If params doesn’t contain a vocabulary_directory key, the Vocabulary can be built directly from a Dataset.

Returns:

A Vocabulary.

get_index_to_token_vocabulary(namespace: str = 'tokens') → typing.Dict[int, str][source]
get_token_from_index(index: int, namespace: str = 'tokens') → str[source]
get_token_index(token: str, namespace: str = 'tokens') → int[source]
get_vocab_size(namespace: str = 'tokens') → int[source]
save_to_files(directory: str) → None[source]
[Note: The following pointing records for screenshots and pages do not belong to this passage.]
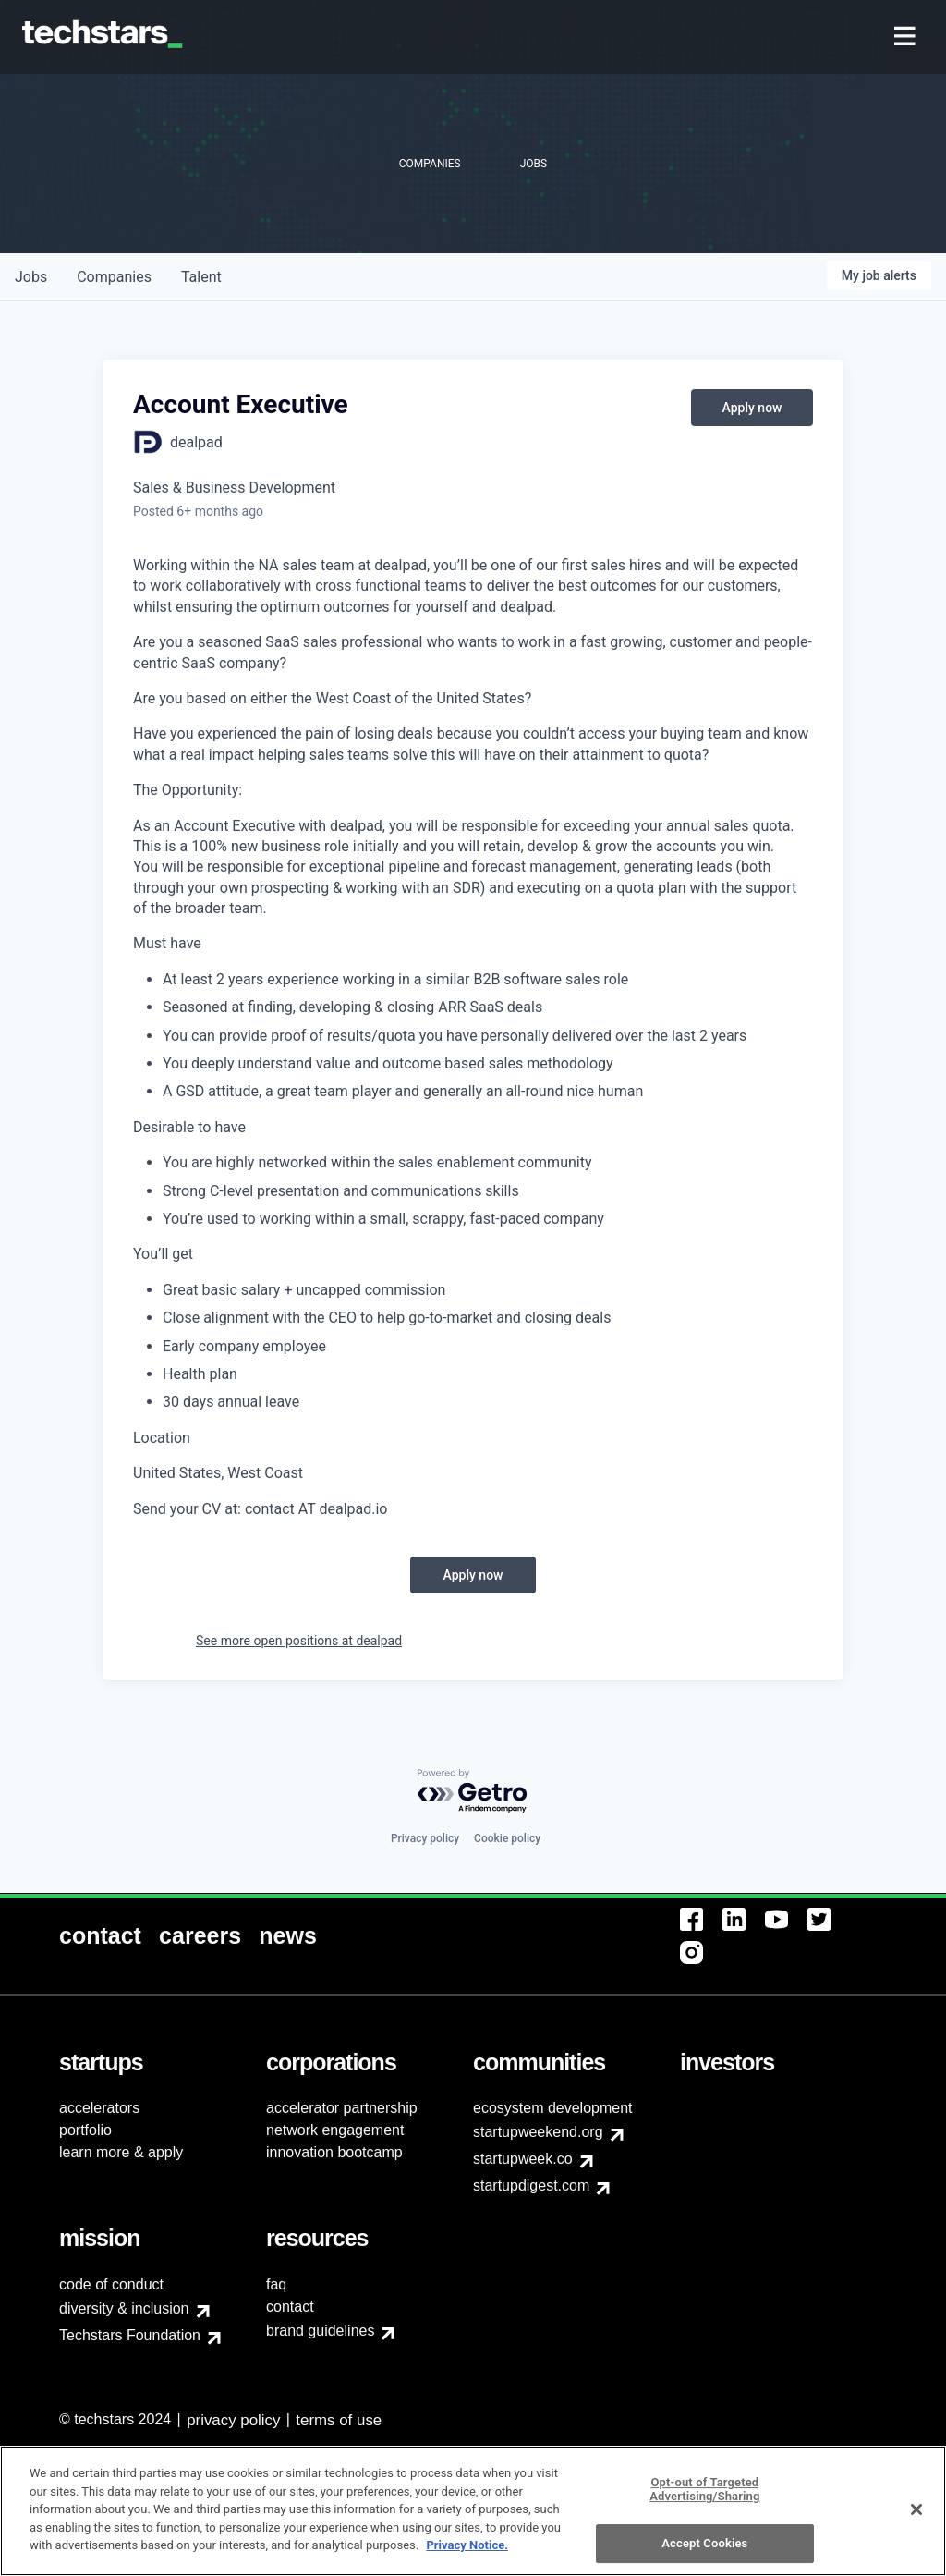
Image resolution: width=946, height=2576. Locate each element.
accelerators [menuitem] (99, 2108)
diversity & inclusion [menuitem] (124, 2308)
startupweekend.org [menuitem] (538, 2132)
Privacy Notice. (467, 2555)
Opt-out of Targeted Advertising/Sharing (704, 2498)
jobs (31, 277)
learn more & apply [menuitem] (121, 2152)
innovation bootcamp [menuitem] (334, 2152)
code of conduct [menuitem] (111, 2284)
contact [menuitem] (290, 2306)
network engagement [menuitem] (335, 2130)
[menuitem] (907, 37)
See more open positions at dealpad (299, 1640)
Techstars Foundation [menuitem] (129, 2335)
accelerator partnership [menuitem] (342, 2108)
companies (114, 277)
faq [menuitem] (276, 2284)
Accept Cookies (704, 2552)
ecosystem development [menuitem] (553, 2108)
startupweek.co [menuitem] (523, 2159)
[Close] (916, 2518)
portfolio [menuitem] (85, 2130)
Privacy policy (425, 1838)
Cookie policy (507, 1838)
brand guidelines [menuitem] (320, 2330)
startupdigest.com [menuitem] (531, 2185)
Persist this Vocabulary to files so it can be reloaded later. Each namespace corresponds to one file.

Parameters:

directory : str

The directory where we save the serialized vocabulary.

set_from_file(filename: str, is_padded: bool = True, oov_token: str = '@@UNKNOWN@@', namespace: str = 'tokens')[source]

If you already have a vocabulary file for a trained model somewhere, and you really want to use that vocabulary file instead of just setting the vocabulary from a dataset, for whatever reason, you can do that with this method. You must specify the namespace to use, and we assume that you want to use padding and OOV tokens for this.

Parameters:

filename : str

The file containing the vocabulary to load. It should be formatted as one token per line, with nothing else in the line. The index we assign to the token is the line number in the file (1-indexed if is_padded, 0-indexed otherwise). Note that this file should contain the OOV token string!

is_padded : bool, optional (default=True)

Is this vocabulary padded? For token / word / character vocabularies, this should be True; while for tag or label vocabularies, this should typically be False. If True, we add a padding token with index 0, and we enforce that the oov_token is present in the file.

oov_token : str, optional (default=DEFAULT_OOV_TOKEN)

What token does this vocabulary use to represent out-of-vocabulary characters? This must show up as a line in the vocabulary file. When we find it, we replace oov_token with self._oov_token, because we only use one OOV token across namespaces.

namespace : str, optional (default=”tokens”)

What namespace should we overwrite with this vocab file?